## Task instructions
Only the lines from the one with "Task: Open Yiting YU athlete name link" through the last line of the material below belong in the answer, copied exactly and without pictures.

## Source material
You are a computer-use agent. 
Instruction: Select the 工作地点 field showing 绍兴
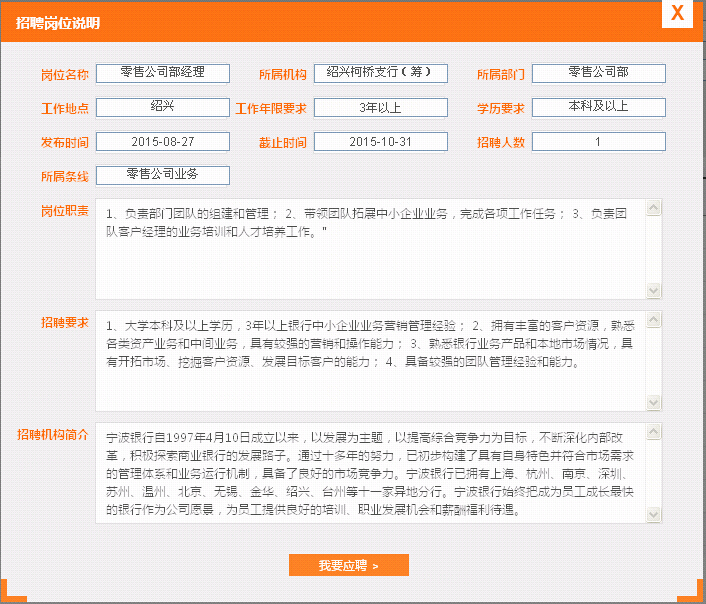163,107
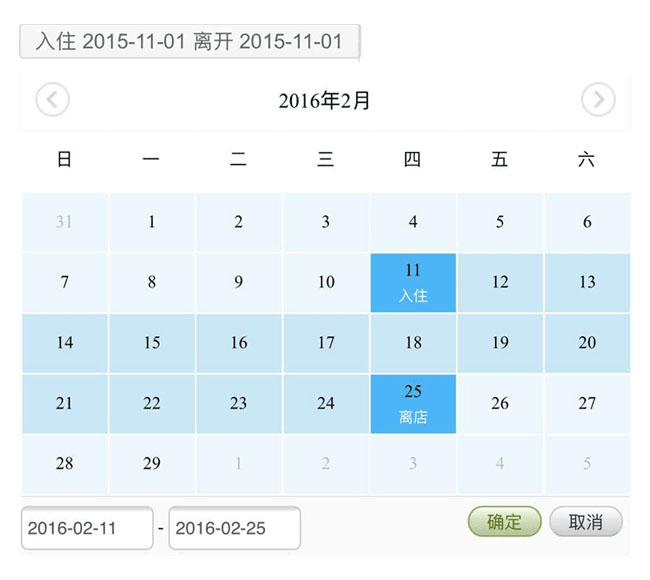Open the check-in/check-out date dropdown field
This screenshot has width=650, height=580.
point(189,42)
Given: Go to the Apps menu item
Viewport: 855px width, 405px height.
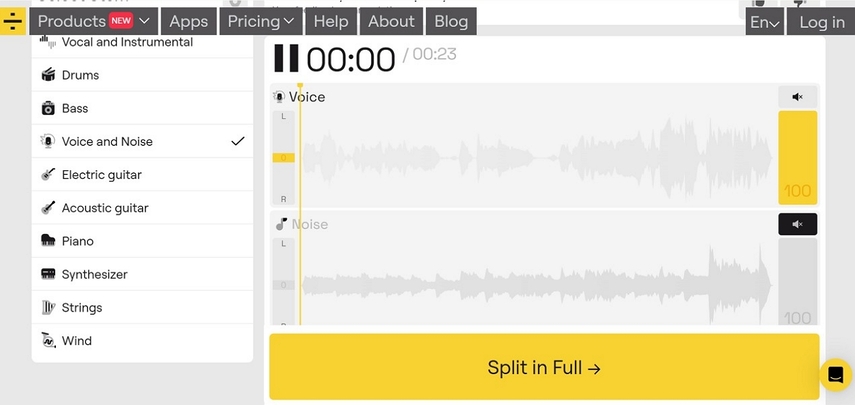Looking at the screenshot, I should coord(189,21).
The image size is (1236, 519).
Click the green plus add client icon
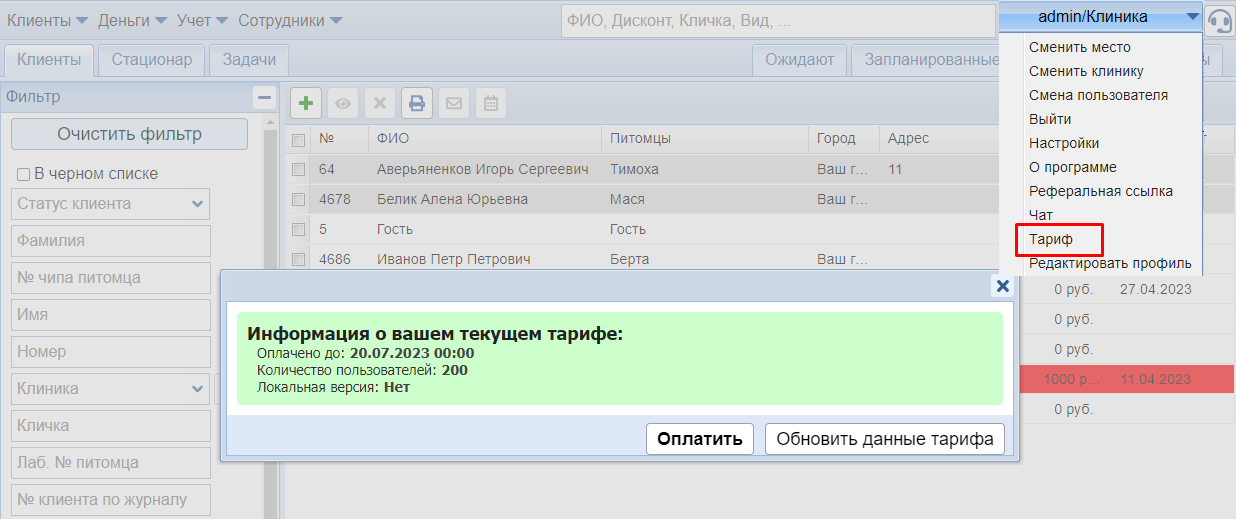[x=306, y=103]
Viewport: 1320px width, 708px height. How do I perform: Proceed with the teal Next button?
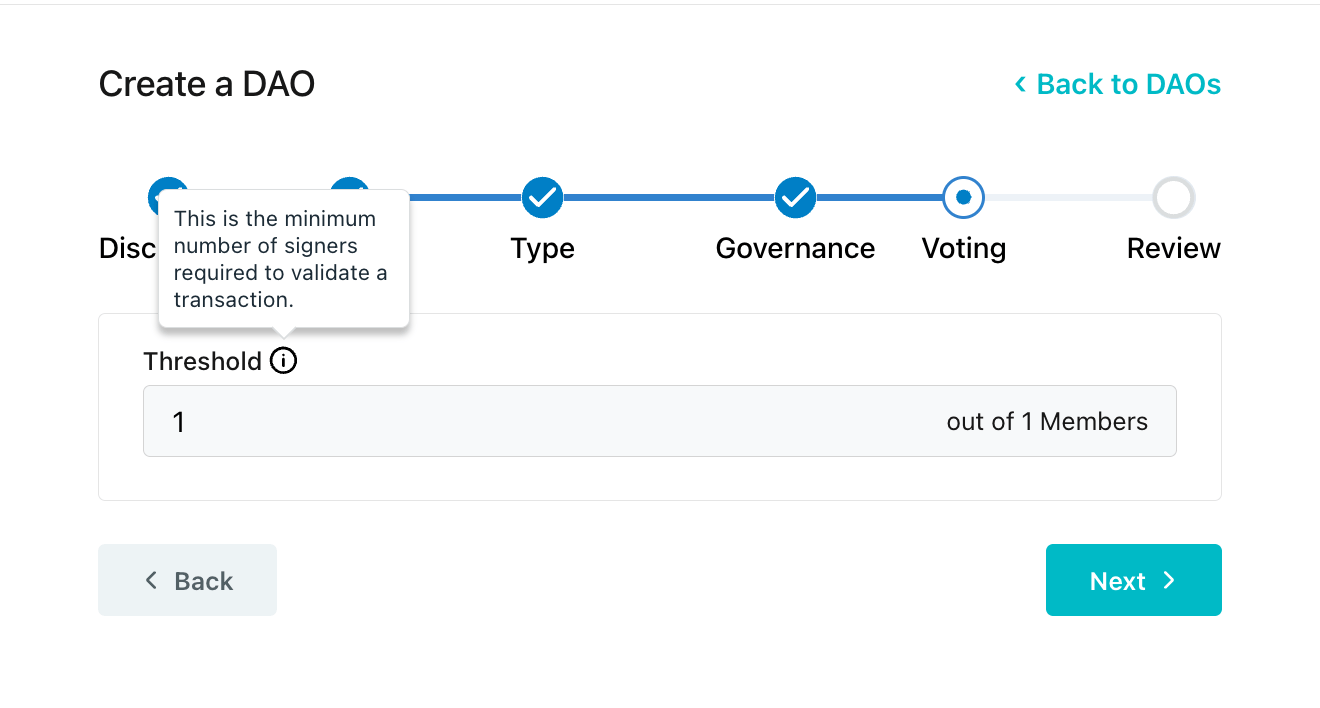(x=1134, y=580)
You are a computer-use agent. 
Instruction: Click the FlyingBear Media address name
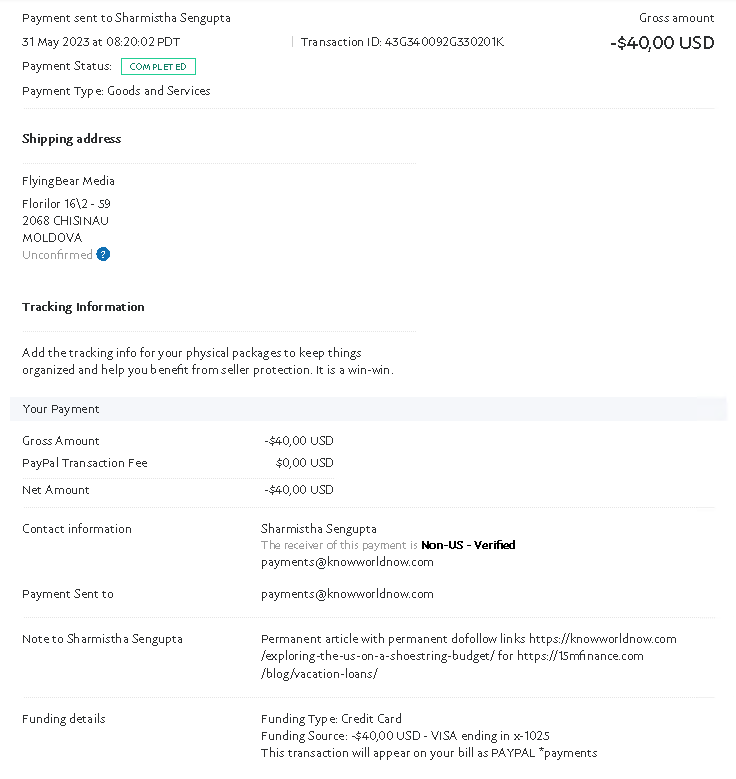[68, 181]
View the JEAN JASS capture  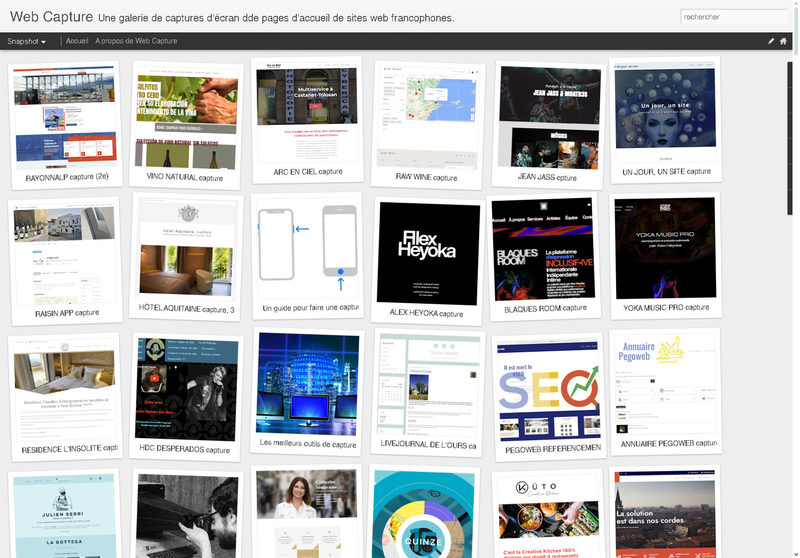(x=546, y=116)
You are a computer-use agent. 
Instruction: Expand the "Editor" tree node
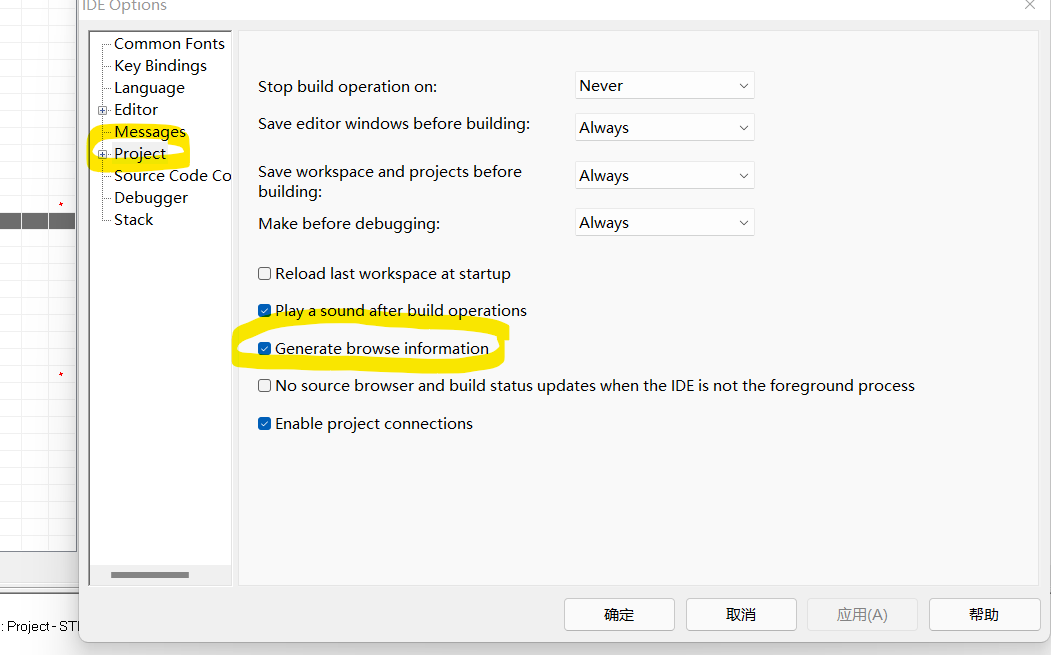point(101,109)
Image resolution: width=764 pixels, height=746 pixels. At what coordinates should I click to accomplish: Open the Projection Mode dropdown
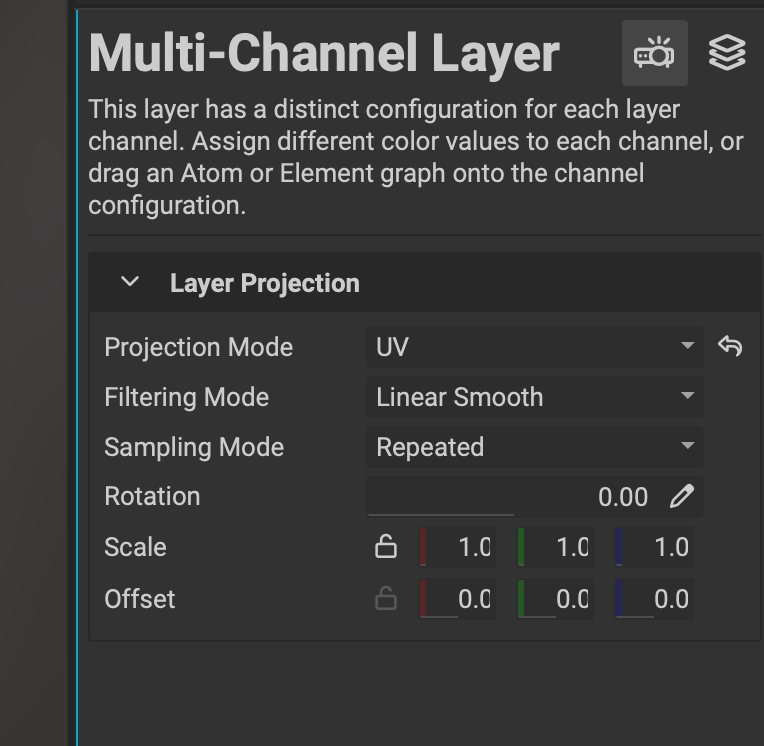point(534,347)
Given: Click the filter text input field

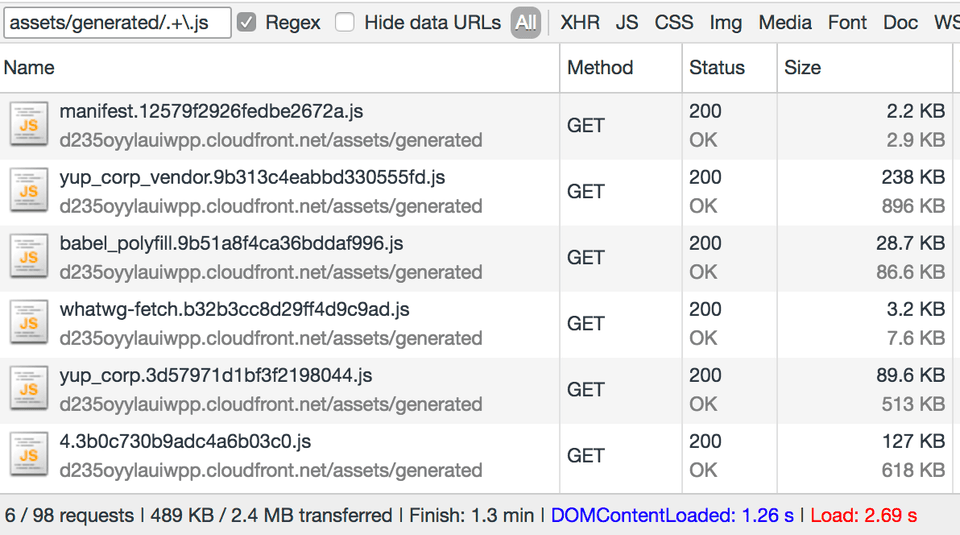Looking at the screenshot, I should (117, 23).
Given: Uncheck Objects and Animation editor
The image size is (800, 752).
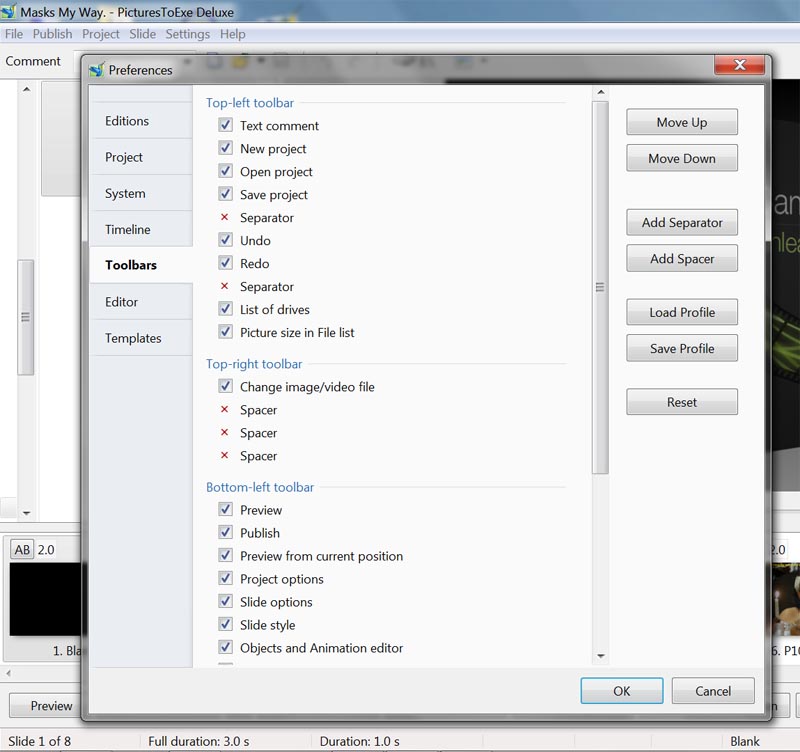Looking at the screenshot, I should click(x=225, y=648).
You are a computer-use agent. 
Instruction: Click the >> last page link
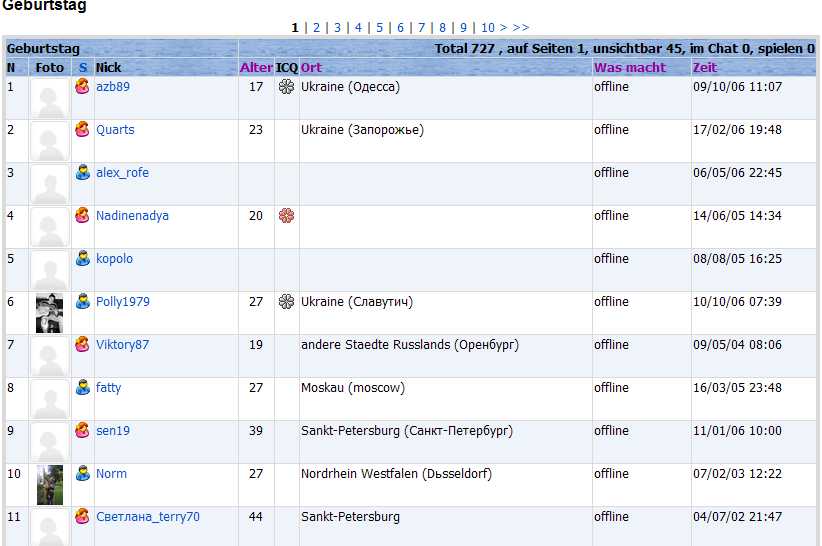[x=521, y=28]
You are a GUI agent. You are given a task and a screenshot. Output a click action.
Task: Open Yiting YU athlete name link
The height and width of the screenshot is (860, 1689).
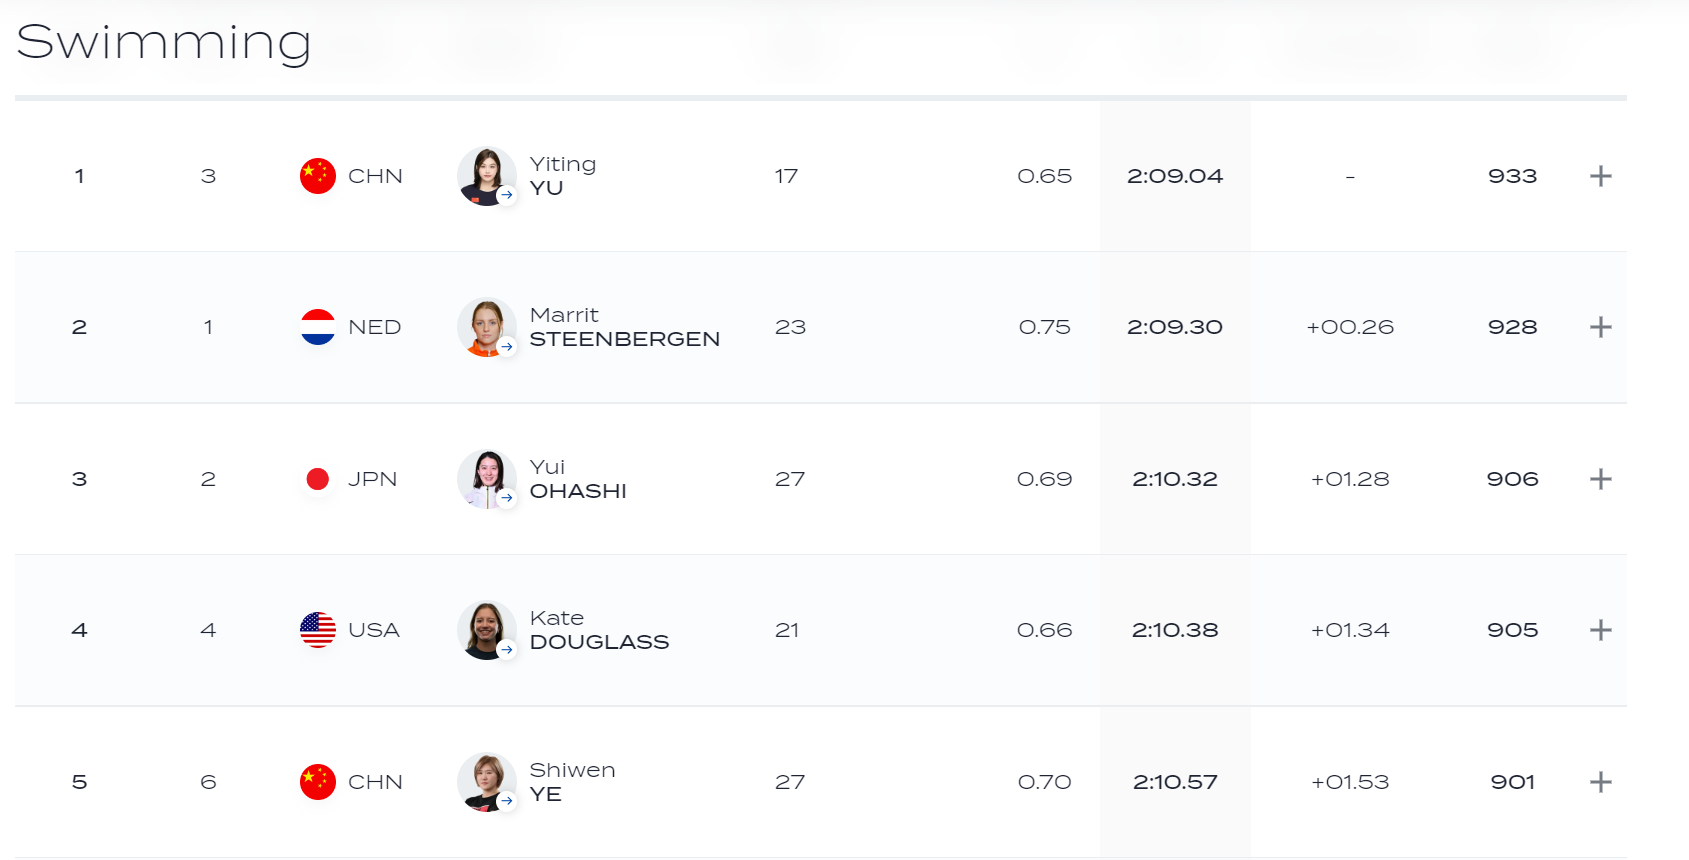(563, 176)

## Solution to this problem
Task: Open Yiting YU athlete name link
The height and width of the screenshot is (860, 1689).
(563, 176)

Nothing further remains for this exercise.